Jakob also noted “a small backwardation” in Brent but warned, “This has been an ongoing test during the second half of 2010 as the floating stocks were depleted. Given that the main area of demand growth is in Asia we find that this year the spreads on Oman have been the leading indicator. They had moved back to backwardation on strong buying from China and were leading the move of Brent towards backwardation. The challenge for Brent will now to maintain the backwardation while maintaining a wide premium to the other regional benchmarks.”
Meanwhile, Deutsche Bank AG raised its 2011 oil price forecast to $87.50/bbl from $80/bbl. “We believe the trading range for Brent crude has moved from $65-85/bbl to $70-90/bbl,” said Adam Sieminski, DB chief energy economist, Washington, DC. “We are moving our 2011 forecast to top end of that range. We are also lowering our 1H 2011 gas price forecast, but expect better conditions by fourth-quarter 2011.”

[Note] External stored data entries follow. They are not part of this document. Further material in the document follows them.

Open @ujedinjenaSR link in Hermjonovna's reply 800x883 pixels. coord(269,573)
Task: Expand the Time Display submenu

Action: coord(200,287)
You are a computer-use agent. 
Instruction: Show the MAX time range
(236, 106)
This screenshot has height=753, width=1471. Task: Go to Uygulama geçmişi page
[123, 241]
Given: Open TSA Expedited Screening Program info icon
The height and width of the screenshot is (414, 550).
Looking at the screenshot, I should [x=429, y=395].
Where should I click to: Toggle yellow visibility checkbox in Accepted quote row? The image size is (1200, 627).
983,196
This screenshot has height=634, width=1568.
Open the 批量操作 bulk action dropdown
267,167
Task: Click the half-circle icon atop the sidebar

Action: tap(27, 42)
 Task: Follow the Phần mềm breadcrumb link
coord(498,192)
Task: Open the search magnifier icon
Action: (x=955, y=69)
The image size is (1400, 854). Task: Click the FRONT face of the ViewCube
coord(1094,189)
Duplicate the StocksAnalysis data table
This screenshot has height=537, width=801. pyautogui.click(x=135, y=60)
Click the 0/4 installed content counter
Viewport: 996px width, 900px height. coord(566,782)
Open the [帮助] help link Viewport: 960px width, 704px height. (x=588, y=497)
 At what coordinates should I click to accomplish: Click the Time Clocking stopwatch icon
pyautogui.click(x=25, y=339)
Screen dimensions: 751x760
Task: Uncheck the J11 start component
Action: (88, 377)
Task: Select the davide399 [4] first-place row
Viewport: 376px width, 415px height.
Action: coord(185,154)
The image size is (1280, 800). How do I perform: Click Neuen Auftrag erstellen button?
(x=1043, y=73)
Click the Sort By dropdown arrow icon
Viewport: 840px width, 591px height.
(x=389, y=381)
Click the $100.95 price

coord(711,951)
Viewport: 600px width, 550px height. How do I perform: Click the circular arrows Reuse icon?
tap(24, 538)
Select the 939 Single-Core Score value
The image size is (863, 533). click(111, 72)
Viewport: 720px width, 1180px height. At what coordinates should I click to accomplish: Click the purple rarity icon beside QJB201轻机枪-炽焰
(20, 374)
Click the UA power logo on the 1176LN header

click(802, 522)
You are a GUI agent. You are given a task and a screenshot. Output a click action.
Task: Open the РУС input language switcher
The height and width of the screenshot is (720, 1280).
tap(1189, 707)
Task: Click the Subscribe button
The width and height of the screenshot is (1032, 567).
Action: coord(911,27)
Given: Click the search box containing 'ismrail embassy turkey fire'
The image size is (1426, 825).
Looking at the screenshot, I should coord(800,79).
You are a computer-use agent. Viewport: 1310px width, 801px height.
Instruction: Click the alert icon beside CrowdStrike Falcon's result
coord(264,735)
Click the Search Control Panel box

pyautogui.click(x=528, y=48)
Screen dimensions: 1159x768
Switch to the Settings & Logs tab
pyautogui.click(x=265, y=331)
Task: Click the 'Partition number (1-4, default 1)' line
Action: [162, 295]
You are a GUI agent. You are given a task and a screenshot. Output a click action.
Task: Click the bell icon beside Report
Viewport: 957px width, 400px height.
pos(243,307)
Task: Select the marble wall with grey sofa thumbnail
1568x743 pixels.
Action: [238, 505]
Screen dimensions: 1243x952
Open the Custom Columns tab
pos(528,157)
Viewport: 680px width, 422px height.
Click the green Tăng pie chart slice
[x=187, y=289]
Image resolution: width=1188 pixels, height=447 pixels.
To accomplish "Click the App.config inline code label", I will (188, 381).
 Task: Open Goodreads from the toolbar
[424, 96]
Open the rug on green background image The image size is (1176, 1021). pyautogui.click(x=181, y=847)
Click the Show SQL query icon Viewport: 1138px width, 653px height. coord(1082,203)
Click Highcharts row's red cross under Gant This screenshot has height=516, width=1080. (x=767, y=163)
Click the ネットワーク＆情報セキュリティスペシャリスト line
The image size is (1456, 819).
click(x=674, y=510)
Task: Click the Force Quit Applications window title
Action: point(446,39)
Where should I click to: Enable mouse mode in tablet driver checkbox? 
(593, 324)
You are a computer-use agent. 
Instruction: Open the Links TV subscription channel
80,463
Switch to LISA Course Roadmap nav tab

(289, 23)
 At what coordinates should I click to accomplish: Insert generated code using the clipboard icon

Sieminski said, “In our view, the only way to fix low gas prices is to have a period of even lower gas prices. We have accordingly cut our gas price forecast for the first half of 2011 to $4.25/MMbtu from $4.70/MMbtu previously. Our oil price forecast for 2011 is now 5% above consensus and our gas price forecast is about 10% below consensus.” He added, “We believe the flattening in the crude oil forward suggests oil price rallies are becoming based on more solid foundations.”
However, Jakob cautioned, “While the improvement in demand is real, it is also real that the Organization of Petroleum Exporting Countries has gradually increased production and is supplying currently 700,000 b/d more crude oil than in the first half of 2009 (and 700,000 b/d more NGLs).” He said, “Given the spare capacity still available we continue to expect increased leakage from OPEC members above $85/bbl and especially so with a dollar that is quite stronger than in 2008.”
The January contract for benchmark US light, sweet crudes climbed $1.25 to $88/bbl Dec. 2 on the New York Mercantile Exchange. The February contract gained $1.17 to $88.42/bbl. On the US spot market, WTI at Cushing, Okla., was up $1.25 to $88/bbl.
Heating oil for January delivery increased 4.9¢ to $2.45/gal on NYMEX. Reformulated blend stock for oxygenate blending for the same month advanced 5.49¢ to $2.36/gal. “Across the product complex, gasoline has been leading the rally,” Zhang reported. “In contrast, gasoil cracks weakened to a level below that of September and October, despite the arctic weather now in Europe. Both are rather counterseasonal. We believe the crude oil market is walking on thin ice by relying on support from gasoline cracks.”
The January natural gas contract was up 7.4¢ to $4.34/MMbtu on NYMEX. On the US spot market, gas at Henry Hub, La., increased 2.9¢ to $4.23/MMbtu.
In London, the January IPE contract for Brent crude rose $1.82 to $90.69/bbl. Gas oil for December gained $15.75 to $750.50/tonne.
The average price for OPEC’ basket of 12 reference crudes shot up $2.01 to $86.14/bbl.